-- Start of LISTED RECORDS --

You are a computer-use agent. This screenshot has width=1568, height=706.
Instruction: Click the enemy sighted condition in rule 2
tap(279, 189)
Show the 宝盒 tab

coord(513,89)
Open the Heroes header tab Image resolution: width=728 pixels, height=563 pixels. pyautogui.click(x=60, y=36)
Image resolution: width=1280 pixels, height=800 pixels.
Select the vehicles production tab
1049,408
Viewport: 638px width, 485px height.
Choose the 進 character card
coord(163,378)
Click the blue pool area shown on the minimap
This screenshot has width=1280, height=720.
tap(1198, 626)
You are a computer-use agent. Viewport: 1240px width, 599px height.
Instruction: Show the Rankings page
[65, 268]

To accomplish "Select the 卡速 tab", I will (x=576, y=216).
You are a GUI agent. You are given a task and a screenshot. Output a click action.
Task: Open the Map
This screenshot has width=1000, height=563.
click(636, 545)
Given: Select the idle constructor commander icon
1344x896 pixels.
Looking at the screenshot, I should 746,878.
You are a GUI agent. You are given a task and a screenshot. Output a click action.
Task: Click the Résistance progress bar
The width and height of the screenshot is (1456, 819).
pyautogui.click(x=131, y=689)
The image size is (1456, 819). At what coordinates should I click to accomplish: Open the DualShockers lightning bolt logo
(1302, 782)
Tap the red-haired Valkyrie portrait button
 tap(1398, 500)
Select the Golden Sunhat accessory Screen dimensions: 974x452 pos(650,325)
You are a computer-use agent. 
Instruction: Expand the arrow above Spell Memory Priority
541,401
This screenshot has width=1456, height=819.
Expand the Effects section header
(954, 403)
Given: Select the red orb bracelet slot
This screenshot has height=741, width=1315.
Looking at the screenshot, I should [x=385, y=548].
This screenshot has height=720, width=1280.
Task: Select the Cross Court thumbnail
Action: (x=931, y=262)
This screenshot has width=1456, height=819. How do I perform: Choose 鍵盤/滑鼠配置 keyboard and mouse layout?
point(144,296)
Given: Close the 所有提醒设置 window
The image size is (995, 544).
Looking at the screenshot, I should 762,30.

-- End of LISTED RECORDS --

- **GIVEN TASK**:
Write out every one of the lines above again, word for word and in the same order.

- **WRITTEN SOLUTION**:
You are a computer-use agent. This screenshot has width=1568, height=706.
Instruction: Click the enemy sighted condition in rule 2
tap(279, 189)
Show the 宝盒 tab

coord(513,89)
Open the Heroes header tab Image resolution: width=728 pixels, height=563 pixels. pyautogui.click(x=60, y=36)
Image resolution: width=1280 pixels, height=800 pixels.
Select the vehicles production tab
1049,408
Viewport: 638px width, 485px height.
Choose the 進 character card
coord(163,378)
Click the blue pool area shown on the minimap
This screenshot has width=1280, height=720.
tap(1198, 626)
You are a computer-use agent. Viewport: 1240px width, 599px height.
Instruction: Show the Rankings page
[65, 268]

To accomplish "Select the 卡速 tab", I will (x=576, y=216).
You are a GUI agent. You are given a task and a screenshot. Output a click action.
Task: Open the Map
This screenshot has width=1000, height=563.
click(636, 545)
Given: Select the idle constructor commander icon
1344x896 pixels.
Looking at the screenshot, I should 746,878.
You are a GUI agent. You are given a task and a screenshot. Output a click action.
Task: Click the Résistance progress bar
The width and height of the screenshot is (1456, 819).
pyautogui.click(x=131, y=689)
The image size is (1456, 819). At what coordinates should I click to accomplish: Open the DualShockers lightning bolt logo
(1302, 782)
Tap the red-haired Valkyrie portrait button
 tap(1398, 500)
Select the Golden Sunhat accessory Screen dimensions: 974x452 pos(650,325)
You are a computer-use agent. 
Instruction: Expand the arrow above Spell Memory Priority
541,401
This screenshot has width=1456, height=819.
Expand the Effects section header
(954, 403)
Given: Select the red orb bracelet slot
This screenshot has height=741, width=1315.
Looking at the screenshot, I should [x=385, y=548].
This screenshot has height=720, width=1280.
Task: Select the Cross Court thumbnail
Action: (x=931, y=262)
This screenshot has width=1456, height=819. How do I perform: Choose 鍵盤/滑鼠配置 keyboard and mouse layout?
point(144,296)
Given: Close the 所有提醒设置 window
The image size is (995, 544).
Looking at the screenshot, I should 762,30.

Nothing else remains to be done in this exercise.